I’m thrilled, Kevin, to learn of your victory in your crisis of faith and now for your further studies! Your question is one that intrigues me but to which I’ve not devoted much thought. So I’ll just make a couple of suggestions in response to your questions.

Let’s accept that “logic” refers to what you say it does, principles that are studied by logicians, such as the rules of inference.

When it is said that “logic is grounded in God's nature,” I think that the main impulse is to reject some sort of theistic voluntarism that would ground logic in God’s will. For example, Brian Leftow’s massive God and Necessity (Oxford University Press, 2012) grounds some necessary truths in God’s nature and some in His will, placing the rules of logic in the former group. The idea here is that it’s not up to God what rules govern logical reasoning; these are independent of His will but reflect His nature.

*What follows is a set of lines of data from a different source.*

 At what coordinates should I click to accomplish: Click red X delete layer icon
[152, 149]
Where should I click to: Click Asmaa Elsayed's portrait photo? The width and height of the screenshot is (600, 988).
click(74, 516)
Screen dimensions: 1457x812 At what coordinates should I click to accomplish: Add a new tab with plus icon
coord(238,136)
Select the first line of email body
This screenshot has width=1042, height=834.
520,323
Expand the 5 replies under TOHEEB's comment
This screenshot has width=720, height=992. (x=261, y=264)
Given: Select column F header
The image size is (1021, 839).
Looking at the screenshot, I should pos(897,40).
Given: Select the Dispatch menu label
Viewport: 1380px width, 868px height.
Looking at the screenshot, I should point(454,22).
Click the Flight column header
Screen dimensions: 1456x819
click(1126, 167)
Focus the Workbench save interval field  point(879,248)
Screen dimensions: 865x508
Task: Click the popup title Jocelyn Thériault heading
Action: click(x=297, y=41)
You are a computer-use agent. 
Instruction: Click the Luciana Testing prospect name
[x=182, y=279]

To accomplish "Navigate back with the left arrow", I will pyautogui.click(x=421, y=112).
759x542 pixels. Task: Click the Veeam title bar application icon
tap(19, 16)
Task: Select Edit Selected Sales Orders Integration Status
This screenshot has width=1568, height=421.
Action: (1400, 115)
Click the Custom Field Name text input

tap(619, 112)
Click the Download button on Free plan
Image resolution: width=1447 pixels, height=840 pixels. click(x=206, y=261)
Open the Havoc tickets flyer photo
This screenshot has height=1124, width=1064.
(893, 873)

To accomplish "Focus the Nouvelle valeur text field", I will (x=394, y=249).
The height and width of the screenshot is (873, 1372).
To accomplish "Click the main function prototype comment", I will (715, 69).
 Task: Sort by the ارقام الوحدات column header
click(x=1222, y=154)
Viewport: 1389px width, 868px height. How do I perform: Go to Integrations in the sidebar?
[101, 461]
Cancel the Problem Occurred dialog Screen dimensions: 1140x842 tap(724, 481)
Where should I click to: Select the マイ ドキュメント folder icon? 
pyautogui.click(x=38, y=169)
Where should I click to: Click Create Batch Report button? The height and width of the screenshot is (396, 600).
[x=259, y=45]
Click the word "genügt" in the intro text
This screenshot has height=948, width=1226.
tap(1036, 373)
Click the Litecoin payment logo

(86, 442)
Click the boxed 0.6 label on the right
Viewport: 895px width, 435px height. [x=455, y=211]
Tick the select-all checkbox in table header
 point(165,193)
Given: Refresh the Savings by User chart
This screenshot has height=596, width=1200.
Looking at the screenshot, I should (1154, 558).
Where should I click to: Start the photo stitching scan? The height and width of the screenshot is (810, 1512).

I think you’re right that absolute creationism doesn’t get at the question before us. But I don’t think that’s because abstract objects are grounded in God in different ways. Whether moral truths are grounded in God’s character while logical truths are grounded in, say, God’s intellect doesn’t matter, for in both cases it is God’s nature that grounds them. Rather, it seems to me, the absolute creationist is trying to answer the ontological question of the existence of such propositions, whereas the question before us is about the truth value of the propositions. The ontological question arises only if you’re a realist about such abstract entities as propositions.

So your second point seems the germane point: “God's mind is the standard for the truth of propositions in logic.” Here your suggestion is that “Logic is merely a description of God's pattern of thought.” That seems to me very plausible. We codify how God naturally thinks into logical rules that, being grounded in His nature, are necessarily true.

As for the suggestion offered in rebuttal that “God recognizes the laws of logic and just perfectly follows them in His thought,” it seems to me that this amounts to nothing more than an alternative suggestion that denies that logic is grounded in God. I don’t see that that’s significant, since we’re not trying to give an argument that logic is grounded in God. We’re just trying to articulate the view. Someone is perfectly free to articulate an alternative view. We don’t need to be able to “distinguish” between these alternatives in the sense that one would appear different than the other; all we have to do is be able to individuate the two views by marking their differences. I think that’s easy: On the one view logic has a grounding, while on the other it doesn’t.

If we were to ask which view we should prefer, I think theists would prefer the view that God is the ground of logic because it extols His greatness. God is a maximally great being, and He seems greater if logic is grounded in His very nature rather than merely followed by Him. Moreover, the view that logic is grounded in God seems to have greater explanatory depth and is therefore to be preferred. On both views the rules of logic are necessarily true, but on the grounding view we have an explanation of that fact, while alternative has zero explanatory depth.

It seems to me that the case of logical truths and moral truths is quite parallel. In both cases, we want to know what grounds these necessary truths. In both cases, a good theistic answer is that they are grounded in different aspects of God’s nature.